**Problem:**
Locate the line that contains "Click the 상단 배너 section title" in the data that follows. Copy it and every subsequent line to the end, exactly, excluding pictures.

== Segment start ==

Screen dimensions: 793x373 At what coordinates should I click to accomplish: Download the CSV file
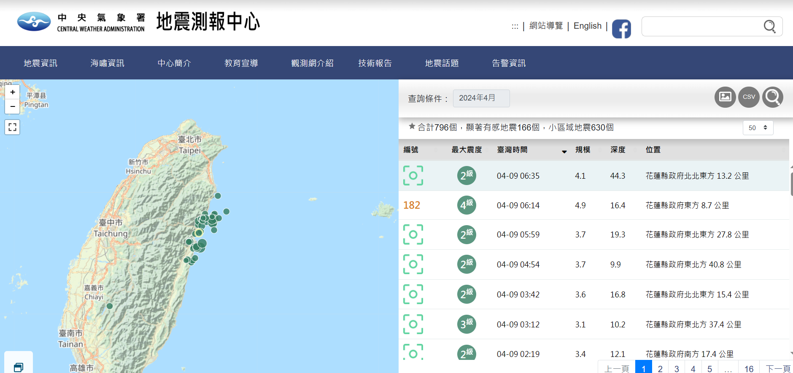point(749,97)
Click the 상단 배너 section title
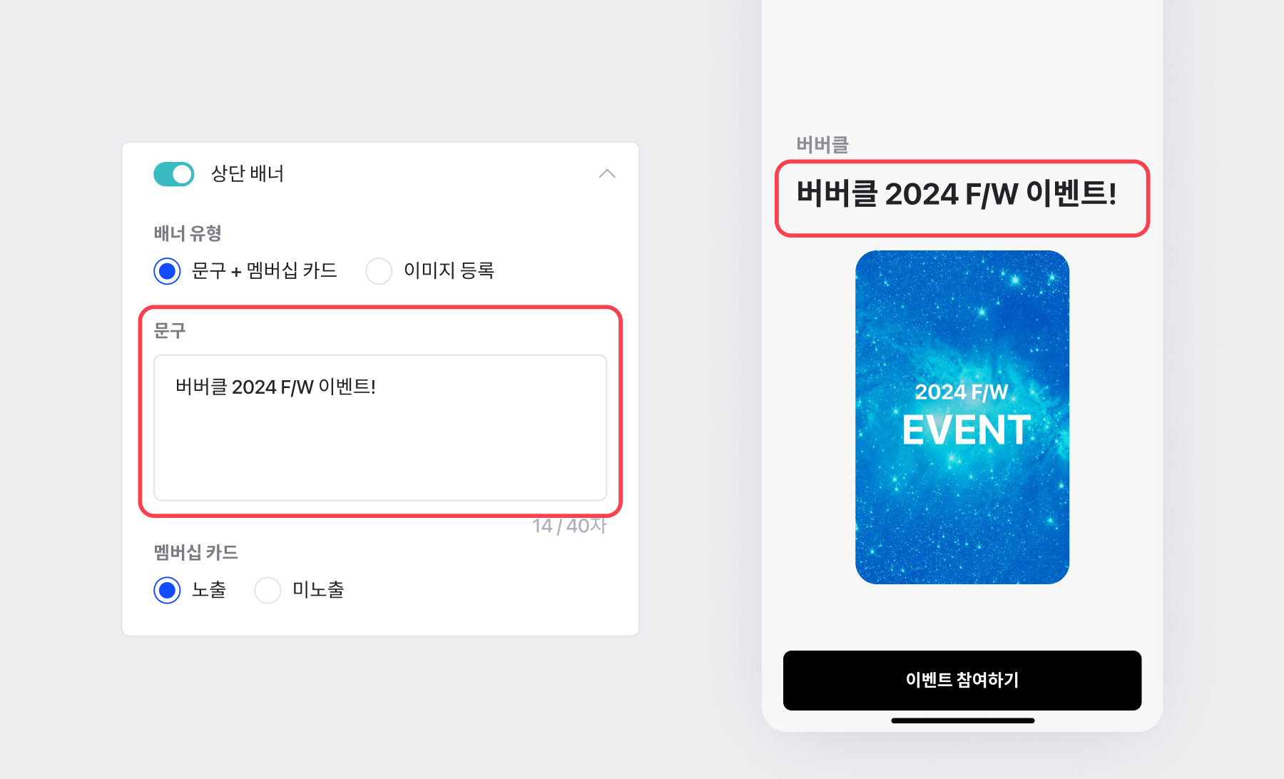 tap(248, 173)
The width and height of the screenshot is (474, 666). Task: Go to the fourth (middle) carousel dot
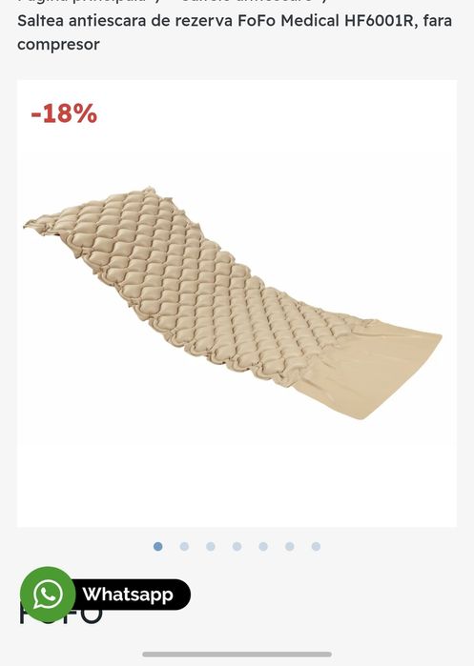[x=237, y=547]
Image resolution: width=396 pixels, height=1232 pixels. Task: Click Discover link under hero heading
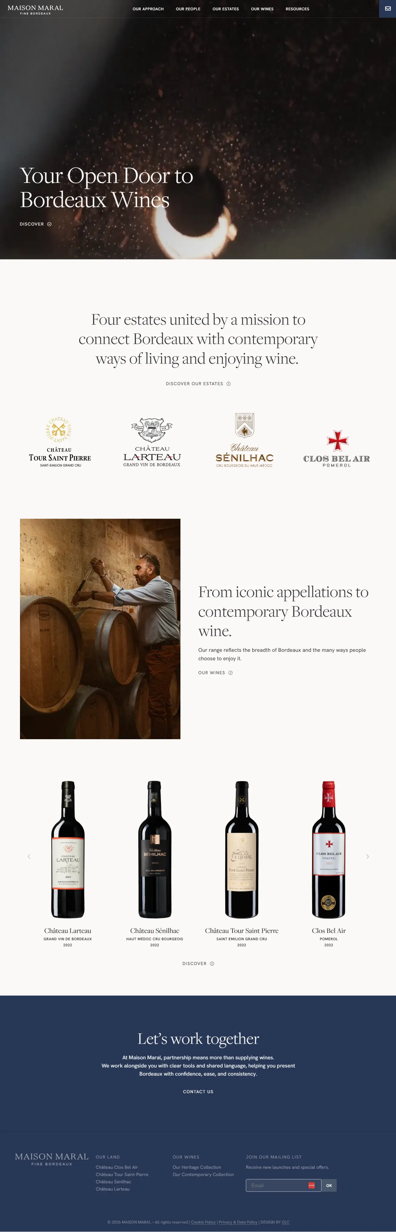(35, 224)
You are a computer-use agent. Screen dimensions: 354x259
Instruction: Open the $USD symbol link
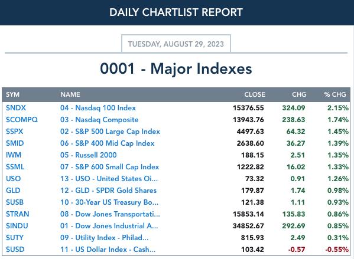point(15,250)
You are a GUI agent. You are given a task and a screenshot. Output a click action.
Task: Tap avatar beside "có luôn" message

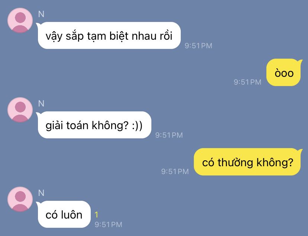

== Segment end ==

**Result for this task:**
Click the 상단 배너 section title
 tap(248, 173)
The width and height of the screenshot is (474, 666). Task: Go to the fourth (middle) carousel dot
[x=237, y=547]
Image resolution: width=396 pixels, height=1232 pixels. Task: Click Discover link under hero heading
(35, 224)
You are a computer-use agent. Screen dimensions: 354x259
Instruction: Open the $USD symbol link
point(15,250)
You are a GUI agent. You are given a task and a screenshot. Output a click action.
Task: Tap avatar beside "có luôn" message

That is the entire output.